Zitate der Verbände:
Johannes Erhard, Verkehrsexperte des WWF Deutschland: „Bis 2050 muss auch der deutsche Verkehrssektor nahezu frei von Treibhausgasemissionen werden. Die Umweltverbände haben dazu einen Fahrplan entwickelt. Die Politik muss nun dafür sorgen, dass die Energiewende auch im Verkehrssektor angepackt wird. Dazu brauchen wir vor allem schärfere Zielvorgaben.“
Werner Reh, Verkehrsexperte des Bund für Umwelt und Naturschutz Deutschland (BUND): Um die nationalen Klimaschutzziele noch zu erreichen, muss die Verkehrspolitik dringend umsteuern. Künftig muss Verkehrsverlagerung ein Hauptziel der Infrastrukturplanung sein. 2050 kann dann die Hälfte des Güterverkehrs mit Schiffen und Bahn erfolgen. Eine Optimierung der Taktzeiten kann den Personenverkehr mit der Bahn verdoppeln. Außerdem brauchen wir die Ausweitung der Lkw-Maut auf sämtliche Straßen und eine entfernungsabhängige Pkw-Maut.”
Dr. Manfred Treber, Verkehrsexperte von Germanwatch: "Diese Studie beschreibt die Verkehrswende als nächsten Schritt der Energiewende. Eine wichtige politische Weichenstellung dazu steht schon Ende dieses Jahres an: Die notwendige Aufstockung der Regionalisierungsmittel für den Schienennahverkehr soll den Weg frei machen für eine Verdopplung der Fahrgastzahlen innerhalb der kommenden 30 Jahre."
Dietmar Oeliger, Leiter Verkehrspolitik des NABU: “Vor allem in den Städten kann das Konzept der Umweltverbände als großartige Chance verstanden werden.

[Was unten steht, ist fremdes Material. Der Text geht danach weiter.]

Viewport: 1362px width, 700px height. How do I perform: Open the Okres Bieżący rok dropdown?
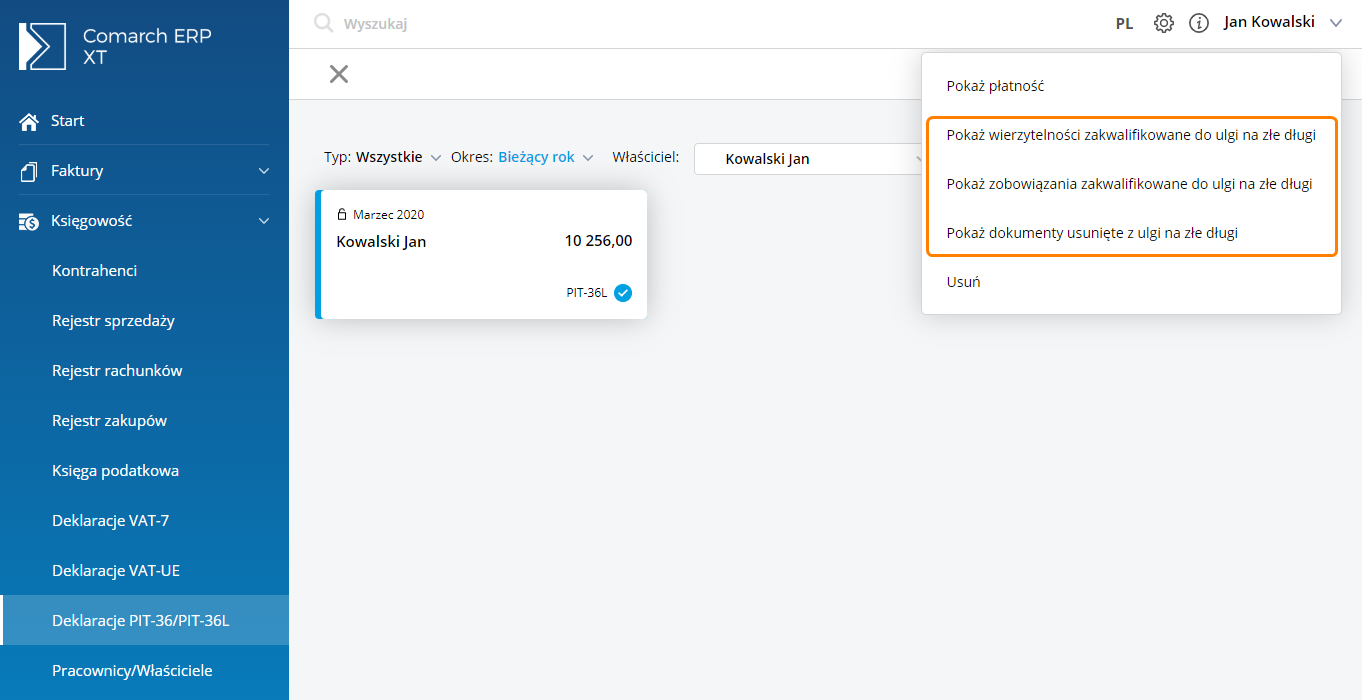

Das Auto wird dort an Bedeutung verlieren, während Fahrrad und Pedelec eine große Zukunft bevorsteht. Weniger Lärm, weniger Abgase und mehr Raum für die Menschen machen die Städte dann deutlich lebenswerter. Dies zu erreichen wird jedoch alles andere als ein Kinderspiel. Die Bundesregierung sollte schon bald das Ziel „emissionsfreie Innenstädte 2030“ formulieren und einen Umsetzungsplan erarbeiten.“
Michael Müller-Görnert, Referent für Verkehrspolitik beim VCD: “Pkw verursachen derzeit 40 Prozent der verkehrsbedingten Treibhausgasemissionen in Deutschland. Ein zentraler Hebel zur Verringerung sind ambitionierte CO2-Grenzwerte. Die geltenden Vorgaben für Neuwagen müssen daher kontinuierlich weiterentwickelt werden, um alle Potenziale zur Effizienzsteigerung zu nutzen und den Markthochlauf für elektrische Antriebe konsequent voran zu treiben. Dies gilt auch für schwere Nutzfahrzeuge, deren CO2-Emissionen derzeit noch völlig ungeregelt sind.”